:: Try it ::
Every record, down to the last line, must be given again exactly.

:: Record extracts ::
_ _ _ _ _

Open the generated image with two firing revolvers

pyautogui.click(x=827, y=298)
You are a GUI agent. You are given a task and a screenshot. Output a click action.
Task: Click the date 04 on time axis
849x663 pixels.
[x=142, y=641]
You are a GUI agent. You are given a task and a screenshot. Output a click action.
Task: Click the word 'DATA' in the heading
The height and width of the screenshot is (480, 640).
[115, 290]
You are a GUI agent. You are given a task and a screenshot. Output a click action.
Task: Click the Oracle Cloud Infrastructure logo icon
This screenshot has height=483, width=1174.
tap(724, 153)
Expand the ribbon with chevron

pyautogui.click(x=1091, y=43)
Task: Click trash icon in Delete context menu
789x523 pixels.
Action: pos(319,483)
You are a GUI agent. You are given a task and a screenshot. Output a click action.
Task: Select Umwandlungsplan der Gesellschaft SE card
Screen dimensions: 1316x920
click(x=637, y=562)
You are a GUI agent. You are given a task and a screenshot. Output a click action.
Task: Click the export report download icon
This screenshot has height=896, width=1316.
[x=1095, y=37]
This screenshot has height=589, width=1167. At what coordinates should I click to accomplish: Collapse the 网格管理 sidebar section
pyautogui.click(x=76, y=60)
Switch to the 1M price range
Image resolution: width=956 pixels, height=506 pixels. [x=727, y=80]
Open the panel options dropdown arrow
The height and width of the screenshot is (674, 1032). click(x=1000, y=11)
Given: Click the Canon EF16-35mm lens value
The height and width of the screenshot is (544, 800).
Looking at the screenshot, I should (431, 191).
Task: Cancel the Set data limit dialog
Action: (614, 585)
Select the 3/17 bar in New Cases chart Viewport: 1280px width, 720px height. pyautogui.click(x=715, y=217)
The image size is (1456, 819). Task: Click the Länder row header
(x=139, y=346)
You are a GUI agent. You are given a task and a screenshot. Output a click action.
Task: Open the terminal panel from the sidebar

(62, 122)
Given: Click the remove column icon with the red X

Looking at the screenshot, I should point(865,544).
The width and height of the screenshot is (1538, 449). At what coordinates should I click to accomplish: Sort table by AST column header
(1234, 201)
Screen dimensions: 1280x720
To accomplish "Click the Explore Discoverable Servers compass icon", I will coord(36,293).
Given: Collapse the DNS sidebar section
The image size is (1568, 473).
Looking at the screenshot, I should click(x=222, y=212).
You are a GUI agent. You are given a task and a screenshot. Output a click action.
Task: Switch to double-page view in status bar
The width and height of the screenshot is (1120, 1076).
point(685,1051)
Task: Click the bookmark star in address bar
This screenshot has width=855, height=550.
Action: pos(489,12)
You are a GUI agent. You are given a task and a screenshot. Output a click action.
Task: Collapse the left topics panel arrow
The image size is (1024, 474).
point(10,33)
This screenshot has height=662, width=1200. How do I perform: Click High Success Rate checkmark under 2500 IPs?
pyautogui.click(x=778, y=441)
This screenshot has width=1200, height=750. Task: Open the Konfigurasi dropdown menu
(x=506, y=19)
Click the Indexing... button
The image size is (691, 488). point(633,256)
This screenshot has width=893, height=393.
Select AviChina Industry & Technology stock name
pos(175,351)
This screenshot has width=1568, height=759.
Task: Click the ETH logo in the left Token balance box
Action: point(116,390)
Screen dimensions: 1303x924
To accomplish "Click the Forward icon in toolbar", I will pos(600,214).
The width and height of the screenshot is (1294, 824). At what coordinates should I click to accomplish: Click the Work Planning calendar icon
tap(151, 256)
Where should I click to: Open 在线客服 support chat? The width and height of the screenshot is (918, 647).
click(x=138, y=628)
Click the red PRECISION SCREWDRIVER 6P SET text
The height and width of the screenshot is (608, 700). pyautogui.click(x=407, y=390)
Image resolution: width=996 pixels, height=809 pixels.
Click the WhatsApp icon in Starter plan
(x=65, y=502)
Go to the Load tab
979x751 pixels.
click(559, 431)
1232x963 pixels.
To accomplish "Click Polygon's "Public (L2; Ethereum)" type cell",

_ _ _ _ _

:: Task solution ::
Open the generated image with two firing revolvers

pyautogui.click(x=827, y=298)
You are a GUI agent. You are given a task and a screenshot. Output a click action.
Task: Click the date 04 on time axis
849x663 pixels.
[x=142, y=641]
You are a GUI agent. You are given a task and a screenshot. Output a click action.
Task: Click the word 'DATA' in the heading
The height and width of the screenshot is (480, 640).
[115, 290]
You are a GUI agent. You are given a task and a screenshot. Output a click action.
Task: Click the Oracle Cloud Infrastructure logo icon
This screenshot has height=483, width=1174.
tap(724, 153)
Expand the ribbon with chevron

pyautogui.click(x=1091, y=43)
Task: Click trash icon in Delete context menu
789x523 pixels.
Action: pos(319,483)
You are a GUI agent. You are given a task and a screenshot. Output a click action.
Task: Select Umwandlungsplan der Gesellschaft SE card
Screen dimensions: 1316x920
click(x=637, y=562)
You are a GUI agent. You are given a task and a screenshot. Output a click action.
Task: Click the export report download icon
This screenshot has height=896, width=1316.
[x=1095, y=37]
This screenshot has height=589, width=1167. At what coordinates should I click to accomplish: Collapse the 网格管理 sidebar section
pyautogui.click(x=76, y=60)
Switch to the 1M price range
Image resolution: width=956 pixels, height=506 pixels. [x=727, y=80]
Open the panel options dropdown arrow
The height and width of the screenshot is (674, 1032). click(x=1000, y=11)
Given: Click the Canon EF16-35mm lens value
The height and width of the screenshot is (544, 800).
Looking at the screenshot, I should (431, 191).
Task: Cancel the Set data limit dialog
Action: (614, 585)
Select the 3/17 bar in New Cases chart Viewport: 1280px width, 720px height. pyautogui.click(x=715, y=217)
The image size is (1456, 819). Task: Click the Länder row header
(x=139, y=346)
You are a GUI agent. You are given a task and a screenshot. Output a click action.
Task: Open the terminal panel from the sidebar

(62, 122)
Given: Click the remove column icon with the red X

Looking at the screenshot, I should point(865,544).
The width and height of the screenshot is (1538, 449). At what coordinates should I click to accomplish: Sort table by AST column header
(1234, 201)
Screen dimensions: 1280x720
To accomplish "Click the Explore Discoverable Servers compass icon", I will coord(36,293).
Given: Collapse the DNS sidebar section
The image size is (1568, 473).
Looking at the screenshot, I should click(x=222, y=212).
You are a GUI agent. You are given a task and a screenshot. Output a click action.
Task: Switch to double-page view in status bar
The width and height of the screenshot is (1120, 1076).
point(685,1051)
Task: Click the bookmark star in address bar
This screenshot has width=855, height=550.
Action: pos(489,12)
You are a GUI agent. You are given a task and a screenshot. Output a click action.
Task: Collapse the left topics panel arrow
The image size is (1024, 474).
point(10,33)
This screenshot has height=662, width=1200. How do I perform: Click High Success Rate checkmark under 2500 IPs?
pyautogui.click(x=778, y=441)
This screenshot has width=1200, height=750. Task: Open the Konfigurasi dropdown menu
(x=506, y=19)
Click the Indexing... button
The image size is (691, 488). point(633,256)
This screenshot has width=893, height=393.
Select AviChina Industry & Technology stock name
pos(175,351)
This screenshot has width=1568, height=759.
Task: Click the ETH logo in the left Token balance box
Action: point(116,390)
Screen dimensions: 1303x924
To accomplish "Click the Forward icon in toolbar", I will pos(600,214).
The width and height of the screenshot is (1294, 824). At what coordinates should I click to accomplish: Click the Work Planning calendar icon
tap(151, 256)
Where should I click to: Open 在线客服 support chat? The width and height of the screenshot is (918, 647).
click(x=138, y=628)
Click the red PRECISION SCREWDRIVER 6P SET text
The height and width of the screenshot is (608, 700). pyautogui.click(x=407, y=390)
Image resolution: width=996 pixels, height=809 pixels.
Click the WhatsApp icon in Starter plan
(x=65, y=502)
Go to the Load tab
979x751 pixels.
click(559, 431)
1232x963 pixels.
To accomplish "Click Polygon's "Public (L2; Ethereum)" type cell",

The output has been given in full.